Bir sistem düşünün ki yarınlarımızı ellerine teslim edeceğimiz yavrularımızı dört artı dört sekiz yıllık eğitimin akabinde üç saatlik bir LGS sınavına tabii tutuyor. Ardından dört yıl da genel eğitim veren liselerde okutuyor. 12 yılın sonunda yine 3-4 saatlik bir sınav yapıyor sonra da, şimdilik, her yirmi gençten sadece ikisine evet sadece ikisine ileri derecede okuma imkânı tanıyor, geriye kalan 18 gence ‘buyur sokağa’ diyorsa. Yapılmaya çalışılan nedir?

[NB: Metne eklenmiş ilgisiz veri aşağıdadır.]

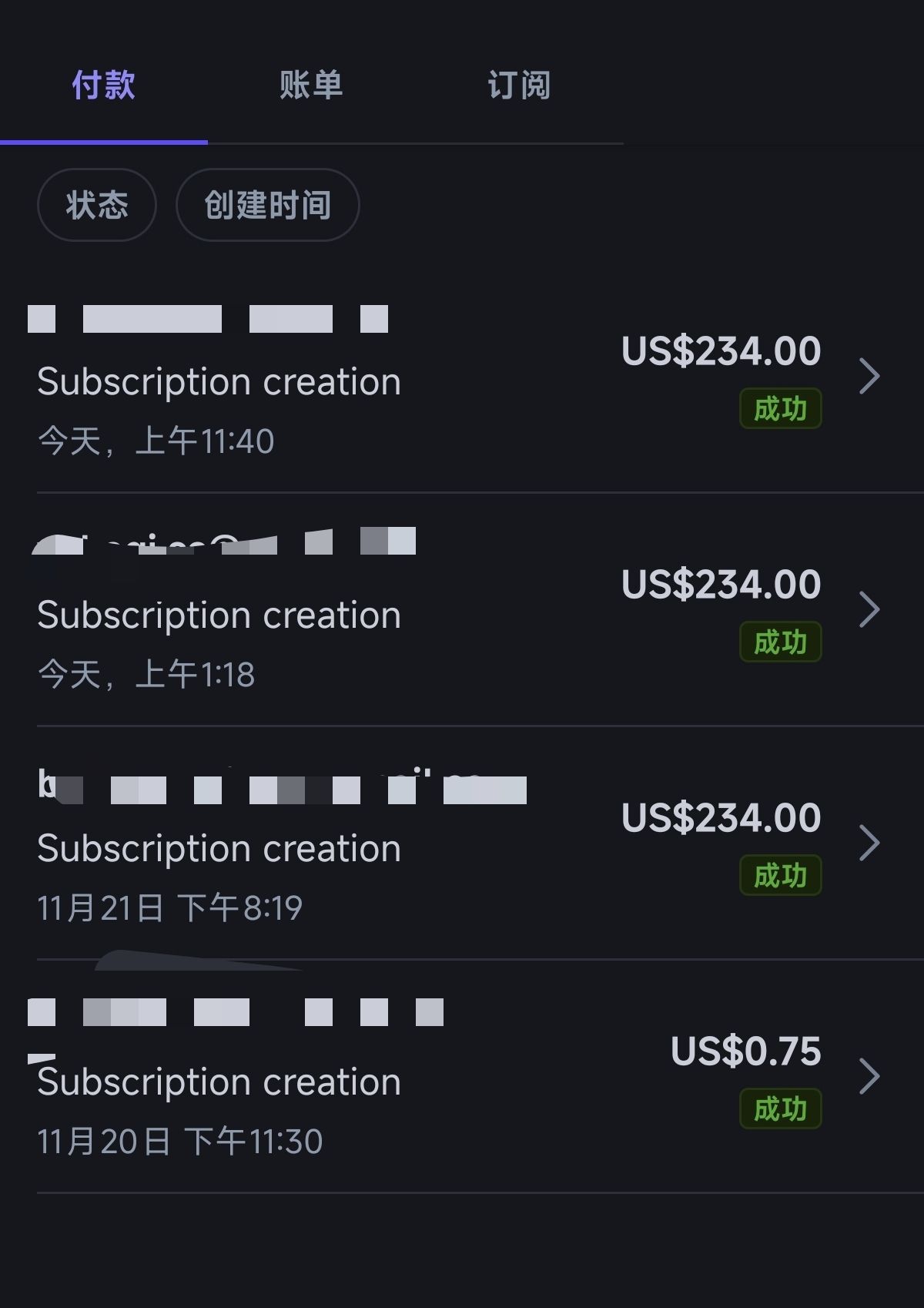Expand the 今天 上午11:40 payment chevron

tap(869, 377)
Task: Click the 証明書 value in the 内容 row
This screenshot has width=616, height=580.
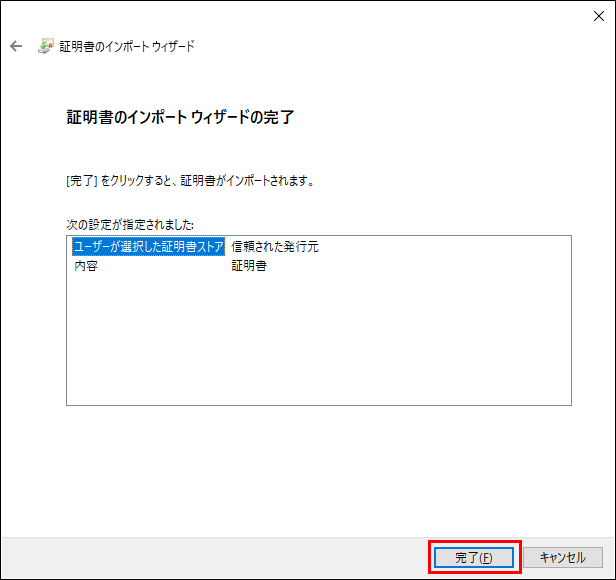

1739 Sayılı Temel Eğitim Kanunu’nun amir hükümlerine rağmen sokakları zekâ, ilgi, istidat ve yetenekleri doğrultusunda eğitilmeyen gençlerle doldurmakla nereye varılmak isteniyor? Meslek okullarını teşvik etmek yerine onların önlerine engeller koyanlar ne yapmak istiyorlar? Meslek okulu denince aklına imam hatip lisesi gelenler yarınlarımızı ellerine teslim edeceğimiz yavrularımızın yeteneklerini öldürdüklerinin ne zaman farkına varacaklar?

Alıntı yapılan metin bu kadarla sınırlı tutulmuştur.